Python - Oauth2的SSL问题
我在用Python进行oAuth2时,似乎遇到了SSL方面的问题。我花了大部分下午在调试这个问题,但就是搞不明白。
这是我的Python脚本(简单明了):
import oauth2.oauth2 as oauth
import urlparse
import time
## If you're actually processing requests, you'll want this
# import simplejson
### GET A REQUEST TOKEN ###
consumer = oauth.Consumer(key="***KEYHERE***", secret="***KEYSECRETHERE***")
request_token_url = 'https://api.instagram.com/oauth/access_token'
client = oauth.Client(consumer)
resp, content = client.request(request_token_url, "GET")
request_token = dict(urlparse.parse_qsl(content))
token = oauth.Token(request_token['oauth_token'], request_token['oauth_token_secret'])
还有这些来自Python解释器的错误信息:
Traceback (most recent call last):
File "E:\Projects\oAuth2Test\test.py", line 16, in <module>
resp, content = client.request(request_token_url, "GET")

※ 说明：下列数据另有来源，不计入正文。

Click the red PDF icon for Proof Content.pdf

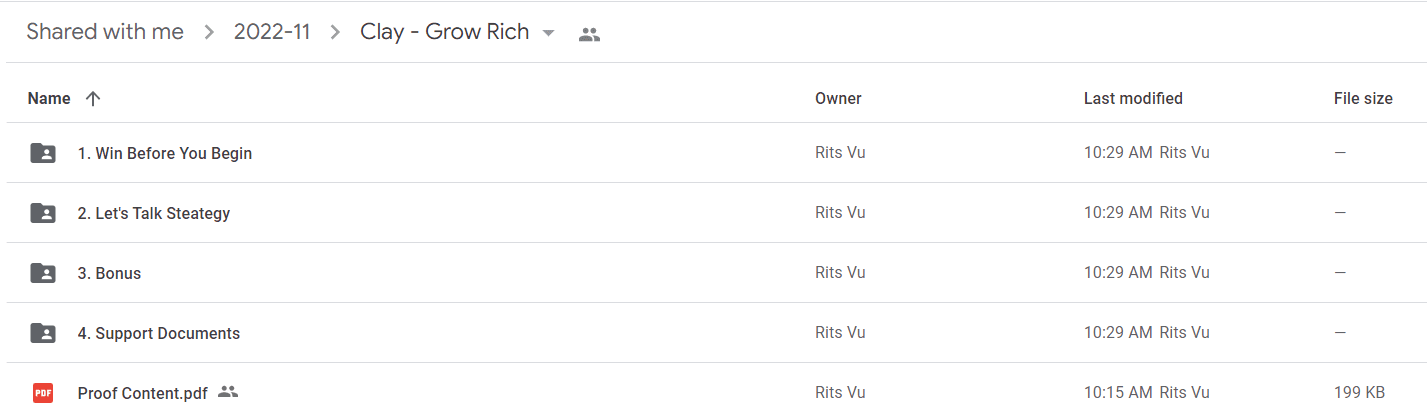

File "E:\Projects\oAuth2Test\oauth2\oauth2.py", line 682, in request
connection_type=connection_type)
File "E:\Projects\oAuth2Test\httplib2\httplib2.py", line 1445, in request
(response, content) = self._request(conn, authority, uri, request_uri, method, body, headers, redirections, cachekey)
File "E:\Projects\oAuth2Test\httplib2\httplib2.py", line 1197, in _request
(response, content) = self._conn_request(conn, request_uri, method, body, headers)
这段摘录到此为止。